====== Dataset content ======

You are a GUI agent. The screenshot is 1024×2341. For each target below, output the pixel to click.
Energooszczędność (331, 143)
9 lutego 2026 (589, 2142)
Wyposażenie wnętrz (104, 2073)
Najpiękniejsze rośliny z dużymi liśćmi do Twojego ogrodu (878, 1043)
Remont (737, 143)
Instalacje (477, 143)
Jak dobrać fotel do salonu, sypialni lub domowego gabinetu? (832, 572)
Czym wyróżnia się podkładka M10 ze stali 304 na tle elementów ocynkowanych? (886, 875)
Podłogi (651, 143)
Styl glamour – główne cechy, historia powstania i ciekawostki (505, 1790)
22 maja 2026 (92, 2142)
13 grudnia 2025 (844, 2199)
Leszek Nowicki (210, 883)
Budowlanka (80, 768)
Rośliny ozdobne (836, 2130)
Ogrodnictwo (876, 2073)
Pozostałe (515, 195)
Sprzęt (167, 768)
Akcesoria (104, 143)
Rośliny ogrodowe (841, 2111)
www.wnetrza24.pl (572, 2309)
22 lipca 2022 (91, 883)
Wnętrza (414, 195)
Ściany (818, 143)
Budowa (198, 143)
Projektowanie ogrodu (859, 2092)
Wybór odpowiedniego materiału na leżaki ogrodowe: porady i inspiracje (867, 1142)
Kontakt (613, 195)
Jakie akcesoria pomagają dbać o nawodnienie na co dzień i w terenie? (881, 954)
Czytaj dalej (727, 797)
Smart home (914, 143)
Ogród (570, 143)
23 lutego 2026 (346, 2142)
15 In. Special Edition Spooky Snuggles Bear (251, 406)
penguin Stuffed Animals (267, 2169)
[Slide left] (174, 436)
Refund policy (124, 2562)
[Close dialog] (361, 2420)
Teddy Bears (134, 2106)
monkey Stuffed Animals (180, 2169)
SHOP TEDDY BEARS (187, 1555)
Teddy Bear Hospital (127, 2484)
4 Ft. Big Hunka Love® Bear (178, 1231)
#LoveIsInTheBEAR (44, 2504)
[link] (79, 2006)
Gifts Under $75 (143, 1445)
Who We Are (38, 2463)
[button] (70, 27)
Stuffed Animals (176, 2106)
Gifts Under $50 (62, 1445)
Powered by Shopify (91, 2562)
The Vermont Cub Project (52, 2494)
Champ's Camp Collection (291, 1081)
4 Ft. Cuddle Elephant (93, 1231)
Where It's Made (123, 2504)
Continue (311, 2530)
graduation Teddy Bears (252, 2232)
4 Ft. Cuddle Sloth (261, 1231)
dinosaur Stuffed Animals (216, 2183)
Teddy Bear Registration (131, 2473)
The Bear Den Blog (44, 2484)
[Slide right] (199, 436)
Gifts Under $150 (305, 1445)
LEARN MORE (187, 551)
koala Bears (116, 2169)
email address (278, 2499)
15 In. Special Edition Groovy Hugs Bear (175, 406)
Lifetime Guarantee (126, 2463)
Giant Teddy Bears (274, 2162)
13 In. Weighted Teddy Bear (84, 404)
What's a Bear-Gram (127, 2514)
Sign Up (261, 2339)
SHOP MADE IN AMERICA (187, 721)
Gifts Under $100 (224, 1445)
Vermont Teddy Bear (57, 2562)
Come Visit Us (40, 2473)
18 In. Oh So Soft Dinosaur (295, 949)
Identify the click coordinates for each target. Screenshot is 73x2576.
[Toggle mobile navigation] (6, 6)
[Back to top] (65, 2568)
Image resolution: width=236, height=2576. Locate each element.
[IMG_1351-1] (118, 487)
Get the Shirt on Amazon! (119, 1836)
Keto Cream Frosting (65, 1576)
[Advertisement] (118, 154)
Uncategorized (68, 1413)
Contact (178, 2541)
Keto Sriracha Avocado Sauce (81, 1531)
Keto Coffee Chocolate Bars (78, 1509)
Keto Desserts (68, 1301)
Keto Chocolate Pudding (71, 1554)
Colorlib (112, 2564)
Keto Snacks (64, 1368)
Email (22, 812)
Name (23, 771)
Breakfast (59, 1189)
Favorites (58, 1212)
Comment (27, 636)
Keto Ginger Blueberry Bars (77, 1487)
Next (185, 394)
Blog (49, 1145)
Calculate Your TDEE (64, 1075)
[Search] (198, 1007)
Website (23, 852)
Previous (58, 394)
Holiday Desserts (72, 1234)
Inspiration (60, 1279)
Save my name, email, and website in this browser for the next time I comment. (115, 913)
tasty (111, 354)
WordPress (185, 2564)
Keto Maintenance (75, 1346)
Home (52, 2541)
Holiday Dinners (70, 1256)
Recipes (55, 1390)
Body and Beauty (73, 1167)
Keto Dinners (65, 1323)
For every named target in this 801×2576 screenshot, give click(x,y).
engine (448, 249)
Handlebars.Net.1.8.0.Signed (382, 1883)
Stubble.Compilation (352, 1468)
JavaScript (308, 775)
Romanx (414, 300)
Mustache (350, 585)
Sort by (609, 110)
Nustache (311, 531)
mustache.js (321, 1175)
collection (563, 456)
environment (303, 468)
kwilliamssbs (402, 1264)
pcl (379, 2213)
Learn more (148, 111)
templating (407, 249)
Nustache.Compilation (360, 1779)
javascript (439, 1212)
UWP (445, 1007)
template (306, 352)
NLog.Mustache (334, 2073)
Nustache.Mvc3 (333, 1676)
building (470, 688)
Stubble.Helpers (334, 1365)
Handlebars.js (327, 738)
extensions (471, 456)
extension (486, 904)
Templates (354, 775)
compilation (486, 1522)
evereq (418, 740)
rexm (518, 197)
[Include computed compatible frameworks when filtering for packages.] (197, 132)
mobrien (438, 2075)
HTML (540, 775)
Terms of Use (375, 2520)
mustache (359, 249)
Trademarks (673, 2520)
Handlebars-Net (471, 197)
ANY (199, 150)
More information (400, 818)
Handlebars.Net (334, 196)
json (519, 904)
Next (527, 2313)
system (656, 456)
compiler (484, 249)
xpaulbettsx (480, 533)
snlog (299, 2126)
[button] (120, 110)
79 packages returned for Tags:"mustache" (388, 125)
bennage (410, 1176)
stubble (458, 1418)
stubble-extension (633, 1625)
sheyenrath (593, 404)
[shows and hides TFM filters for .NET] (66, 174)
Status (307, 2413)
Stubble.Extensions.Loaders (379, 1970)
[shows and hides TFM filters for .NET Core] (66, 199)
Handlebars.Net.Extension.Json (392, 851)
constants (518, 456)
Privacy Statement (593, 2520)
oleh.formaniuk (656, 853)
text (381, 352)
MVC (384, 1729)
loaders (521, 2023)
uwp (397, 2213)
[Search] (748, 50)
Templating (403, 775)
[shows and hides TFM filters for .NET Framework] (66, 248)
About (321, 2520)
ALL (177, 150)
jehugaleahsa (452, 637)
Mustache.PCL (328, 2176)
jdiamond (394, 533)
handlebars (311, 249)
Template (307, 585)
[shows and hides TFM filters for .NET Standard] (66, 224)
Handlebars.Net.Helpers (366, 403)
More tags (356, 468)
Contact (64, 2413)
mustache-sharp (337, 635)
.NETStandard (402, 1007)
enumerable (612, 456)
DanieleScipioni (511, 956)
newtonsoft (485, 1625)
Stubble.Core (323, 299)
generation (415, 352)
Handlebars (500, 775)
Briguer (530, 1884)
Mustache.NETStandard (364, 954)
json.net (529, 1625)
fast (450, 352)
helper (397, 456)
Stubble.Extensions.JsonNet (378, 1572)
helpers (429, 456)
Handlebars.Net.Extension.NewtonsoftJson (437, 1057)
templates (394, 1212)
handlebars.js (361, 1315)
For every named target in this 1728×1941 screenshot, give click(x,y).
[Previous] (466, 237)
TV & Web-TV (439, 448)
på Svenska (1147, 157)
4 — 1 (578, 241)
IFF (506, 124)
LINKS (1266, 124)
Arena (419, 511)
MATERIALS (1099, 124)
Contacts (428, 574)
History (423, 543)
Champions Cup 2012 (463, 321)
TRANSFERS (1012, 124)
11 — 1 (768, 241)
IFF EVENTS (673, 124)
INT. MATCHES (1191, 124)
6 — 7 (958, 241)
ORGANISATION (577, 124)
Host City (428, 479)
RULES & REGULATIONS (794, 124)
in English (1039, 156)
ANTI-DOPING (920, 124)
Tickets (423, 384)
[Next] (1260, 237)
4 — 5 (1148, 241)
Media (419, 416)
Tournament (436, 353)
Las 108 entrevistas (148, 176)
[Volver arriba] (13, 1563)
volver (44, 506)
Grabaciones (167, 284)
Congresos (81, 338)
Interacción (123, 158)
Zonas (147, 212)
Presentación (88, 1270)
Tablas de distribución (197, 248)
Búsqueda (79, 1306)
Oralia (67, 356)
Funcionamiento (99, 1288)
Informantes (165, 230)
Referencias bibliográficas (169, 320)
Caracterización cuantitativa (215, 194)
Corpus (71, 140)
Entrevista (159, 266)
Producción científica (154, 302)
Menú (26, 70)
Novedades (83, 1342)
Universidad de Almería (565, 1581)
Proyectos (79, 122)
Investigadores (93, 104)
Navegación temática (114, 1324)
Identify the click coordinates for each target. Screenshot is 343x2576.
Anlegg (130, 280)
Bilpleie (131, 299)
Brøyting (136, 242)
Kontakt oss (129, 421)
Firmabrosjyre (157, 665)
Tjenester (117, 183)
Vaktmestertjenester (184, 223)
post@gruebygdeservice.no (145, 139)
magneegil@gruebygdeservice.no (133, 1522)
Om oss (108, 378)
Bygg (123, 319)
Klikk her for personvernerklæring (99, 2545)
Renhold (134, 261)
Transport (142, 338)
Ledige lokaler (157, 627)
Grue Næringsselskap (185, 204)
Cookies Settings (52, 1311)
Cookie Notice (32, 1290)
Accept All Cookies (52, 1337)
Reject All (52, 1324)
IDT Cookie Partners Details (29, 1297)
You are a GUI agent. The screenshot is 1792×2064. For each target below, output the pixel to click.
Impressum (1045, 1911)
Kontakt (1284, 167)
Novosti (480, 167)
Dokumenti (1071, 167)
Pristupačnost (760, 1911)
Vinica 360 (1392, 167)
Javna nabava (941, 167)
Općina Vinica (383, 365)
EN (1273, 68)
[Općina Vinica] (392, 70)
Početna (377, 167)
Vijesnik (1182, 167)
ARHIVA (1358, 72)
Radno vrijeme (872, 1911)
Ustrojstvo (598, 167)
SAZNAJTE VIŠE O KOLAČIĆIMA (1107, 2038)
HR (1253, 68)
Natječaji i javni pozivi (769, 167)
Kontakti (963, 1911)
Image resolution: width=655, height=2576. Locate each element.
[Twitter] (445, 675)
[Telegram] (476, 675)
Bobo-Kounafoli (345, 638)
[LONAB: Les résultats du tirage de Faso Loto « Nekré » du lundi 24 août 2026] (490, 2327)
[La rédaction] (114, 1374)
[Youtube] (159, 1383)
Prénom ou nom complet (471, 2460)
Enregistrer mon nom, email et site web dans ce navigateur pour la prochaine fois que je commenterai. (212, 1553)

======

Exercise instructions: Would you please copy, word for word, everything above from the line containing "Keto Maintenance (75, 1346)" down to the line containing "Stubble.Compilation (352, 1468)", those two lines included?

Solution for this task:
Keto Maintenance (75, 1346)
Home (52, 2541)
Holiday Dinners (70, 1256)
Recipes (55, 1390)
Body and Beauty (73, 1167)
Keto Dinners (65, 1323)
For every named target in this 801×2576 screenshot, give click(x,y).
engine (448, 249)
Handlebars.Net.1.8.0.Signed (382, 1883)
Stubble.Compilation (352, 1468)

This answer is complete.